Drei Uhr dreißig: Die Zwillinge wachen auf.

Den ganzen Tag: Wolkig bedeckt, gleich-gibt-es-Regen-Stimmung.

Halb vier: Wir ziehen zu viert in das Spielehäuschen um. An der frischen Luft und mit Ohropax geht es eigentlich ganz gut, so dass wir um

halb sechs mit der Vorbereitung des Abendessens starten.

Viertel vor sechs: Der ansonsten beste Ehemann der Welt ruft an:

„Hallo, Schatz, wie geht es bei dir?“

„Sagen wir mal so: Wenn du gleich um sechs nach Hause kommst, schließe ich mich im Wohnzimmer ein. Nach mir die Sintflut.“

„Äh.“

„Okee, ich habe es geahnt. Du kommst später.“

„Hach, wenn du es schon weißt, dann ist es ja nicht so schlimm für dich.“

„Wann?“

„Um neun.“

Ich lege auf und erwäge kurz, das Telefon, das sofort wieder klingelt, klingeln zu lassen, bringe es aber nicht über`s Herz. Wenn da nicht mindestens ein Nostalgiefahrrad herausspringt, dann weiß ich aber auch nicht.

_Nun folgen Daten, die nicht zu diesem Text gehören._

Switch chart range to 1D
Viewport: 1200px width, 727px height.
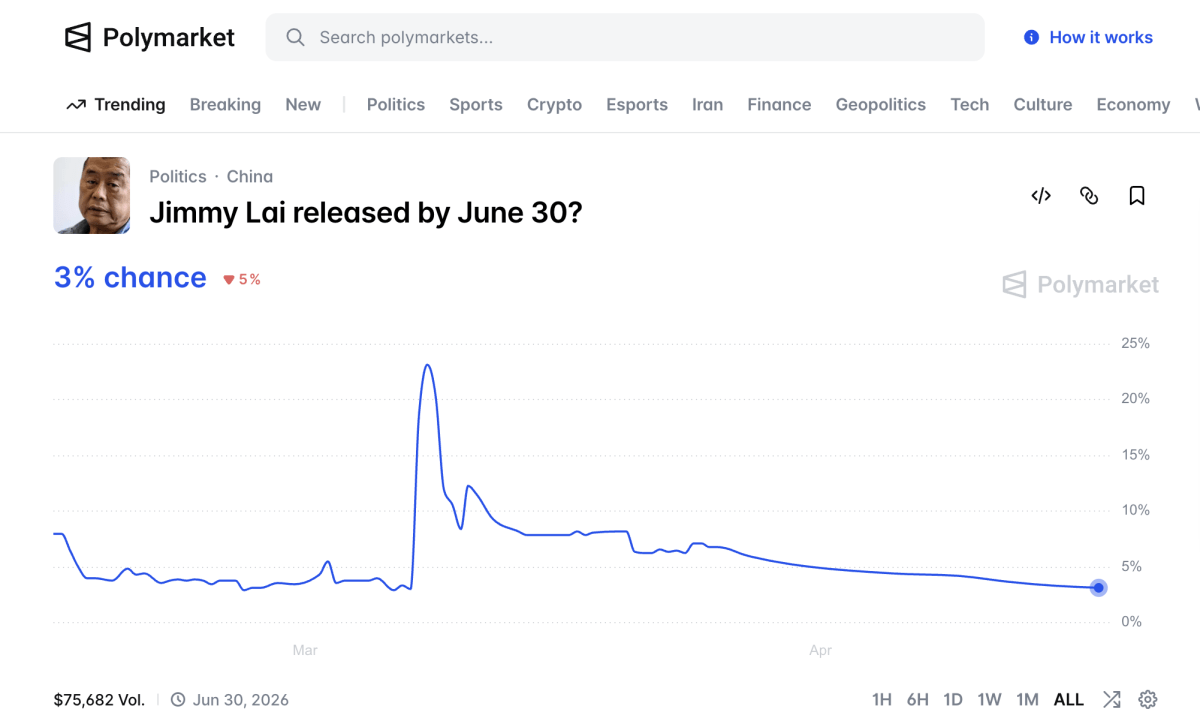[x=953, y=699]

Sechs Uhr vierzig: Maxe schläft.

Sechs Uhr fünfzig: Sohni brüllt.

Sieben Uhr: Ich rette Sohni, der mit dem Bauch an der Brüstung des Reisebettchens hängengeblieben ist.

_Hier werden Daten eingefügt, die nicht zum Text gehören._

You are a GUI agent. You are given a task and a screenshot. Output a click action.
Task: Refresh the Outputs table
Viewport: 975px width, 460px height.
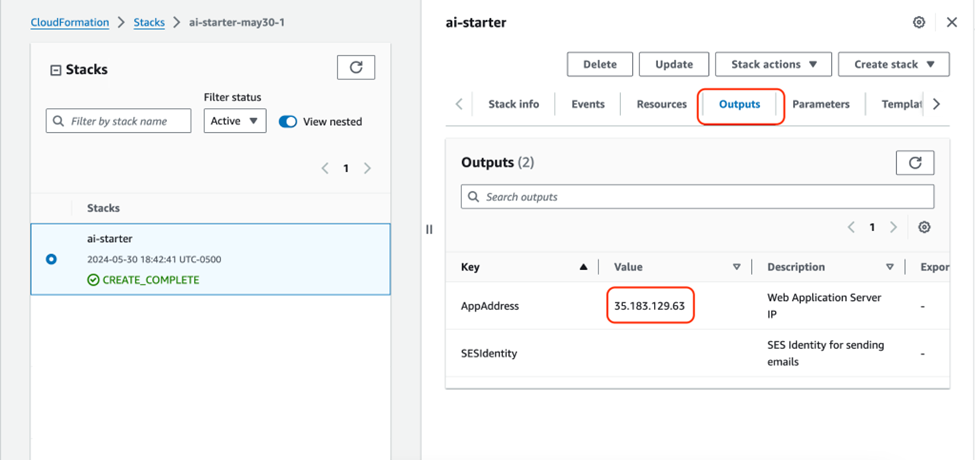[914, 162]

Sieben Uhr fünf: Die beste Elisabeth der Welt kommt nach Hause und rettet Sohni, bevor ich ihn ertränken kann bevor ich endgültig kollabiere.

Acht Uhr: Der große Sohn geht ins Bett.

Acht Uhr eins: Der große Sohn SCHREIT durch das Treppenhaus, er habe HUNGER und DURST. Neben dem schlafenden Maxe wohlgemerkt.

Zensur * Zensur * Zensur * Zensur * Zensur * Zensur * Zensur * Zensur * Zensur * Zensur * Zensur * Zensur * Zensur * Zensur * Zensur * Zensur * Zensur * Zensur *

Acht Uhr siebenzehn: Melek liegt wieder versöhnt im Bett, und ich schreibe mir meinen Mutterfrust von der Seele.

Morgen wird es besser. Ich werde dem Ehemann mitteilen, dass er morgen Urlaub nehmen MUSS, weil ich ansonsten mit dem Baufuzzi durchbrennen werde.